TASK REQUIREMENTS = Find the line containing "Screen dimensions: 444x260". Retype it and every later line of the records exactly, leaving out pictures.

[Saved entries]

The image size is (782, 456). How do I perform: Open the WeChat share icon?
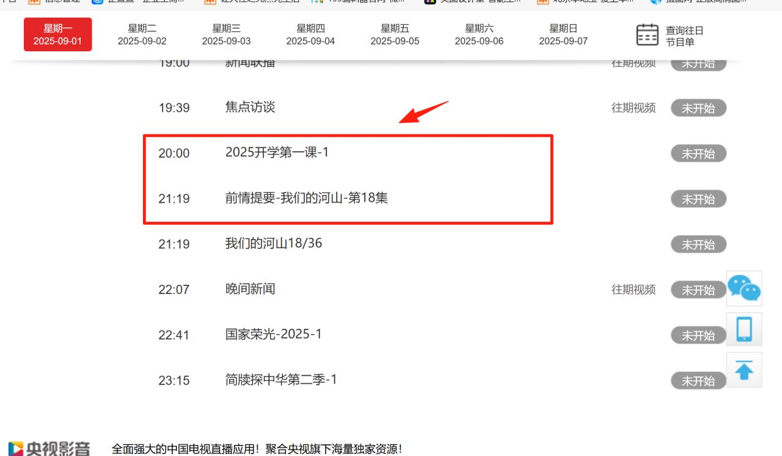click(x=744, y=289)
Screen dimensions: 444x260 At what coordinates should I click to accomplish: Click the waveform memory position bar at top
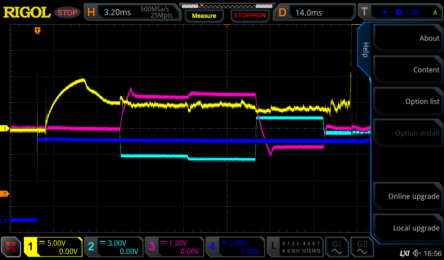point(226,6)
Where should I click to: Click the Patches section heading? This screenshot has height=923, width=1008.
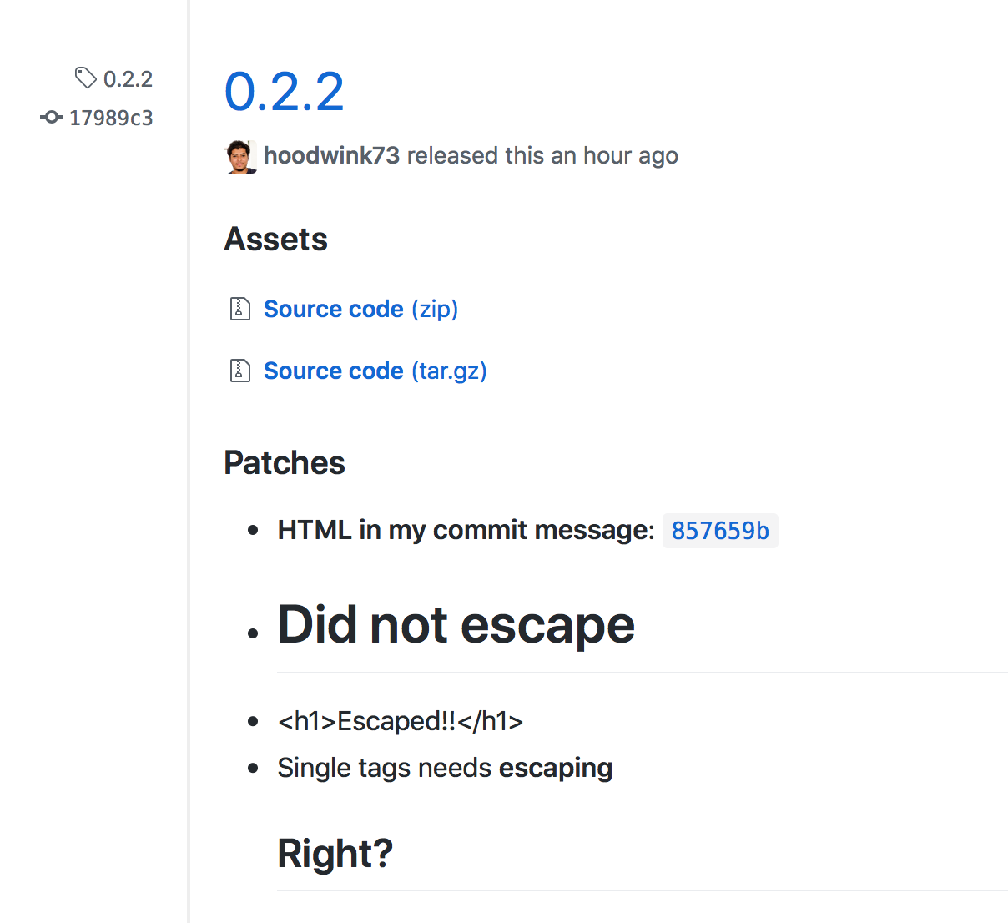[x=284, y=462]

RESULT =
Screen dimensions: 444x260 At what coordinates should I click to accomplish: Click the waveform memory position bar at top
point(226,6)
Where should I click to: Click the Patches section heading? This screenshot has height=923, width=1008.
[x=284, y=462]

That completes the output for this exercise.